Wave properties of light

If you ask an average person about what he knows the properties of light, then no doubt, everyone will immediately call "reflection". Indeed, perhaps there is no such child who would not like to play on a sunny day with a small mirror that casts rays - the so-called solar bunny. Surely, many will remember how great it was to play with shadows - this is also a manifestation of one of the properties of light. But for some it will be a revelation that the waves that allow radio and television to reproduce the broadcasts are the same light. There are no miracles - everything is easy to explain. The reason for this confusion is the wave properties of light.

Any substance whose atoms are in an excited state generate radiation of an electromagnetic nature. The mechanism is simple: any particles tend to a state of energy balance, so they emit excessive energy. It can be heat, visible light or some other kind of radiation. What is light? If we consider the entire spectrum, then the visible radiation occupies frequencies in the interval 790-390 THz. The peculiarity of this radiation lies in the fact that it has both the wave properties of light and the properties of particles (corpuscular). Who is interested in technical innovations, for sure, heard the expression "photon engine". From its nozzles, particles of light break out - photons, providing the appearance of a pulse. How, then, to understand the "wave properties of light," if we are talking about particles? The fact is that the light we see is dual: it can be represented both in the form of radiation, and in the form of a stream of particles. A number of experiments carried out make it possible to assert that both points of view are correct.

When the wave properties of light are considered, interference is necessarily mentioned. It is based on a change in the brightness (intensity) of areas of the surface illuminated by several light beams. It was interference that allowed Jung to conduct his famous experiment with two slits.

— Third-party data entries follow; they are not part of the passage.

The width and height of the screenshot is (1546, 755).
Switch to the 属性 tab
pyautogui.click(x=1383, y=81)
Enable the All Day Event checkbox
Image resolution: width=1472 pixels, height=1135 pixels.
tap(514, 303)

The next property is diffraction. There are several explanations for this phenomenon, but for a person unfamiliar with optics, the following explanation can be given: diffraction is a bypass of an obstacle on the way by a wave. That is, theoretically, the radiation flux from a point source can never "touch" the shadow area of an object, formed by two vectors, but in practice this assumption is violated. "Guilty" in this is exactly the diffraction. Sometimes it is seen as one of the manifestations of interference, which is not an error.

The phenomenon of refraction is widely known. It can be observed at home: it is enough to pour water into a glass and place a spoon there. If we now look at the spoon, then in the place of the air-water transition there is a noticeable distortion, which breaks the geometric regularity. This is due to the refraction of the rays at the boundary of two different media.

Have you ever wondered why, with a sunny winter day, the brightness of the light is so high that you have to wear glasses with darkened glasses? The reason for this is the reflection of the rays from the white surface formed by the snow. Part of the waves changes the direction of their movement to the opposite because of the interaction with the surface.

To study the behavior of particles in quantum processes, an optical lattice is used. If several beams of the laser parallel to direct in one direction, and they counter - the other rays, then in the intervals there will be an energy potential. The surrounding neutral atoms are concentrated in its minima, forming a semblance of a crystal lattice. By varying the frequency of the rays, the angle between them, or the radiated power, it is possible to control the behavior of these atoms.